Sa comparaison est appuyée par un graphique sans unités censé montrer les émissions de CO2 d'un véhicule avec une batterie de 95 kWh (en vert), un avec une batterie de 35,5 kWh (en blanc), et la Mazda 3 au diesel (en rouge).

Or, cette affirmation semble omettre bien des détails et reposer sur des données erronées. Il semblerait notamment que ces calculs ne reposent que sur l'émission de CO2 seule de la Mazda 3 (via son pot d'échappement), omettant l'empreinte carbone de l'extraction du pétrole, du raffinage et du transport de ce précieux liquide jusqu'à nos pompes à essence.

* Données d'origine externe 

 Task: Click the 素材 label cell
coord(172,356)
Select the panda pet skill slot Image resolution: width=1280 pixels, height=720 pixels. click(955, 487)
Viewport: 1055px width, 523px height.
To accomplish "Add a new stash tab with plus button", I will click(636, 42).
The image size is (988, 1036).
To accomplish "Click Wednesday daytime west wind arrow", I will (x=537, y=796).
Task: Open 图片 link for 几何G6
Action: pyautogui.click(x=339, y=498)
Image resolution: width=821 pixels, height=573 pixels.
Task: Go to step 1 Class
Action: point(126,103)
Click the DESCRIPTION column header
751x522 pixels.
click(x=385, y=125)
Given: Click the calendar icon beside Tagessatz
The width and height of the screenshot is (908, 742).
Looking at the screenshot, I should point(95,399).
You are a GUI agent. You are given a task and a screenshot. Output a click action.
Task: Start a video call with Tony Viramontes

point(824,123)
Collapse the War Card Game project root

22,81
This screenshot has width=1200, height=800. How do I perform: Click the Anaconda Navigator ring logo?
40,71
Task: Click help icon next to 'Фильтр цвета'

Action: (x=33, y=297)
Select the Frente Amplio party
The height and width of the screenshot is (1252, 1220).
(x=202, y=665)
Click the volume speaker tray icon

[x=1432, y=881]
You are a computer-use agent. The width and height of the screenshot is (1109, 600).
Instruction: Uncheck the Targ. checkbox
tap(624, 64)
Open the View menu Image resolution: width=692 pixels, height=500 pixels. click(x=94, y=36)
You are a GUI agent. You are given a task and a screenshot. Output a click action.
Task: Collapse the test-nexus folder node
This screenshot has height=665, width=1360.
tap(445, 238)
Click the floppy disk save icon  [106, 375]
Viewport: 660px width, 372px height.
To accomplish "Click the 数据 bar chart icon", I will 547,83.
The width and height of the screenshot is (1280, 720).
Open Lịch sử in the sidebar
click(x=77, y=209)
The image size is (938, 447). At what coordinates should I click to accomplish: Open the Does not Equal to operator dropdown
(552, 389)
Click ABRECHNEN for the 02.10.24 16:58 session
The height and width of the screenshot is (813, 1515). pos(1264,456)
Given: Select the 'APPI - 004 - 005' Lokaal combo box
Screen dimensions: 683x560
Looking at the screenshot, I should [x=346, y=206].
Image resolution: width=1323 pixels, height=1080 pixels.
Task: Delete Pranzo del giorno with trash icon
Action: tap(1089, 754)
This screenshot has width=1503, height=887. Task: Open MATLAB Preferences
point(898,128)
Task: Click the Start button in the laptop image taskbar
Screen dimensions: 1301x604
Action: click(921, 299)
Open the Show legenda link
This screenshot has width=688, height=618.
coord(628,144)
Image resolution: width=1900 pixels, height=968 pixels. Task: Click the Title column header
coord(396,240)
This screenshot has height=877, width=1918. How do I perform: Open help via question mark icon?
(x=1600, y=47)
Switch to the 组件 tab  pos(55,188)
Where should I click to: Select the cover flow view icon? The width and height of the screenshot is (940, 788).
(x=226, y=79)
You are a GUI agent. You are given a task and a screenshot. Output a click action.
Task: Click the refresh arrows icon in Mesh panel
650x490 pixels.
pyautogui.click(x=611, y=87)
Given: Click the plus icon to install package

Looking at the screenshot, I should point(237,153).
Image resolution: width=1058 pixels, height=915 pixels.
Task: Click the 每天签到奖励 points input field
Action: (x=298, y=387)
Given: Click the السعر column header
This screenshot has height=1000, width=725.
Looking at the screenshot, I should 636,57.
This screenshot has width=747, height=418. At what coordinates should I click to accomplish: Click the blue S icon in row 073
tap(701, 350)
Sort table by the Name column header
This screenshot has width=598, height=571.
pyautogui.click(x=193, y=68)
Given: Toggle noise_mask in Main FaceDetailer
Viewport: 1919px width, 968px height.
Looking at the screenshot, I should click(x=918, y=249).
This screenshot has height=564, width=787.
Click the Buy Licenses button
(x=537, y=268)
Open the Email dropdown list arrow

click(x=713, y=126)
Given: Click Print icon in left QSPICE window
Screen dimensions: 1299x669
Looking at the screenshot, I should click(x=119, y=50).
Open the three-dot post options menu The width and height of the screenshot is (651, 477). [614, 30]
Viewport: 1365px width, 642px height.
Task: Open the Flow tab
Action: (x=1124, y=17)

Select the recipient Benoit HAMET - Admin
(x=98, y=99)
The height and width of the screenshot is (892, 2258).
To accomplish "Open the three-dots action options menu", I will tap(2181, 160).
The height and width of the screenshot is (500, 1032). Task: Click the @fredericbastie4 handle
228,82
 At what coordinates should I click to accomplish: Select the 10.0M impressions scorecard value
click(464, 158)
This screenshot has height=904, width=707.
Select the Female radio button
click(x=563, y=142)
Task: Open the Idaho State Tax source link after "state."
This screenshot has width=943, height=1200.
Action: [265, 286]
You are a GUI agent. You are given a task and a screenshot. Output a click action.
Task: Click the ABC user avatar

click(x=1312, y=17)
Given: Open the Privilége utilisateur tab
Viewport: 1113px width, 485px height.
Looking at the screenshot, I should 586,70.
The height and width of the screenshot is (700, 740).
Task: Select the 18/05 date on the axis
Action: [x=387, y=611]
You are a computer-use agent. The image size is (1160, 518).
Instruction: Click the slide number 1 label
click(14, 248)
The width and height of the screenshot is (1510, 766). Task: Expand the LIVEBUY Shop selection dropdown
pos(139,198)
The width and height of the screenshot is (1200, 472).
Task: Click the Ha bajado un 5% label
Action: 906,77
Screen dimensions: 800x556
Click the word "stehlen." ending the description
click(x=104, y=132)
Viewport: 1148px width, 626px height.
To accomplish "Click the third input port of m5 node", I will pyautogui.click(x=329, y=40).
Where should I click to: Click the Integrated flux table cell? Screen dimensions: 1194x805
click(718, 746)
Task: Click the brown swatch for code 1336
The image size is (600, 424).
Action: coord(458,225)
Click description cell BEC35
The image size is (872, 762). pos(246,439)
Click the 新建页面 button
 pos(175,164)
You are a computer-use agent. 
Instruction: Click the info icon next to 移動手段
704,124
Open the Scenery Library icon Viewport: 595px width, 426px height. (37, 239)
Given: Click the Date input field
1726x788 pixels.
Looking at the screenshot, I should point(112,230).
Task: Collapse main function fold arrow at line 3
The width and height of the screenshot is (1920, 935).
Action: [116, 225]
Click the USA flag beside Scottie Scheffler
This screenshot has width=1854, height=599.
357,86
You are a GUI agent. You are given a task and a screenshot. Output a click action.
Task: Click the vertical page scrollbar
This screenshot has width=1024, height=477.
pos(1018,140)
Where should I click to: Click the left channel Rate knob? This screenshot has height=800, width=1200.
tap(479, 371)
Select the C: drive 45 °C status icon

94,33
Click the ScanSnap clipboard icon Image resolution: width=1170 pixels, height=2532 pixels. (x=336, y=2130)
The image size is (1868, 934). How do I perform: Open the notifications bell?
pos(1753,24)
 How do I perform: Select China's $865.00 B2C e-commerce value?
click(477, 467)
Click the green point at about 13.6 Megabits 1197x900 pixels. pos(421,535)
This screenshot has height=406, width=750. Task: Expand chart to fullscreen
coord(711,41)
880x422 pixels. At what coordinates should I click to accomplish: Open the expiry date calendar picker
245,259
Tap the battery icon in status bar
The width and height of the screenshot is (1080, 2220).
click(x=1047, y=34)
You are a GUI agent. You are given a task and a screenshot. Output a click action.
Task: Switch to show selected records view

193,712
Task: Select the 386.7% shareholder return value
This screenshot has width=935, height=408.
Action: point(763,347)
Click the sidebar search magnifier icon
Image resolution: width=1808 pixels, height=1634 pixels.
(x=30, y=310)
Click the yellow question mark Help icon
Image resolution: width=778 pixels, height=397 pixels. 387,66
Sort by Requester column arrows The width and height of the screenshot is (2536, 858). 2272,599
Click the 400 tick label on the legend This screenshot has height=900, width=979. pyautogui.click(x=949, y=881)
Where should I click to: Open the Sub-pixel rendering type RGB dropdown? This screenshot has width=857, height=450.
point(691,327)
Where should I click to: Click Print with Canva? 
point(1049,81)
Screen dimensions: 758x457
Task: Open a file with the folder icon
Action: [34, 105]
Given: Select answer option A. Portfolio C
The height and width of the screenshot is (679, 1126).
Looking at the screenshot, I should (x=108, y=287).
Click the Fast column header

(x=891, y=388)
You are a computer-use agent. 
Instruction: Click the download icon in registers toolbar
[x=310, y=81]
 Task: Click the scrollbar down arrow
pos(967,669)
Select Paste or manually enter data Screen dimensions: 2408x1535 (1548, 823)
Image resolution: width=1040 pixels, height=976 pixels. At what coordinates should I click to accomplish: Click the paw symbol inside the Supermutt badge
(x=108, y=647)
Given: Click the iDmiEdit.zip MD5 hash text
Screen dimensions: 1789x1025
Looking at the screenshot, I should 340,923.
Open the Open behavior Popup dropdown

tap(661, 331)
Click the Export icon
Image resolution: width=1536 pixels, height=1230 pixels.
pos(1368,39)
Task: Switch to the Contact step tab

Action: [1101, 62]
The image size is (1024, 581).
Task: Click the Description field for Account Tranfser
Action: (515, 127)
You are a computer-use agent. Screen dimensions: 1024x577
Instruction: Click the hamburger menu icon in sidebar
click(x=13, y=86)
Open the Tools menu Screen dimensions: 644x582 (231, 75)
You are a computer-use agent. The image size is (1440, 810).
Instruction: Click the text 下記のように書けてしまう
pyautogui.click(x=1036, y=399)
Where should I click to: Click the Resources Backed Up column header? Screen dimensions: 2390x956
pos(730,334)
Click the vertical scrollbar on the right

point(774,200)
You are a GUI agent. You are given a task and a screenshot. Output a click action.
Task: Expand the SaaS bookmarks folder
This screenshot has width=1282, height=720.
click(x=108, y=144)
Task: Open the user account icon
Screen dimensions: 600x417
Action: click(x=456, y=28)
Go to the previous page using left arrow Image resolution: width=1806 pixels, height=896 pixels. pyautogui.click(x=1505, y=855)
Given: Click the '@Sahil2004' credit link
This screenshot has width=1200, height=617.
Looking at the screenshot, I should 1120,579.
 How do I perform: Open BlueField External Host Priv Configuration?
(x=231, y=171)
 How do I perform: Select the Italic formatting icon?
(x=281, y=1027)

Par ailleurs, les différentes études ont prouvé que même avec les productions d'énergie les plus polluantes (en Pologne ou en Allemagne par exemple, pays dans lesquels le mixe énergétique repose beaucoup sur les énergies fossiles comme le charbon), un véhicule électrique émettait de 25 à 85 % de CO2 en moins par kilomètre. Il est généralement admis qu'en moyenne en Europe, le "coût" en CO2 de la conception de la batterie est remboursé au bout de 2 ans d'utilisation de la voiture.

Or, si l'on regarde le kilométrage moyen des Français par an (13 117 km par voiture et par an en moyenne en 2018), le changement de batterie évoqué par Christian Schultze n'arriverait qu'au bout de plus de 12 ans. Et ce bien sûr avec une utilisation moyenne, un utilisateur de Tesla ayant réussi à atteindre le million de kilomètres en n'ayant changé son accumulateur qu'une seule fois.

Il faut noter également que le mix énergétique des différents pays tend à se décarboner, que ce soit par le nucléaire ou par la multiplication des énergies renouvelables. En 12 ans, les courbes d'émission de CO2 devraient donc s'infléchir vers le bas pour la consommation électrique au kilomètre, ce qui n'est pas le cas des moteurs diesel (ou tout du moins dans une moindre mesure).

Les justifications de Mazda concernant son SUV semblent donc difficiles à maintenir sans précisions supplémentaires et le constructeur automobile japonais va devoir redoubler d'efforts marketing pour justifier la toute petite autonomie de son MX-30.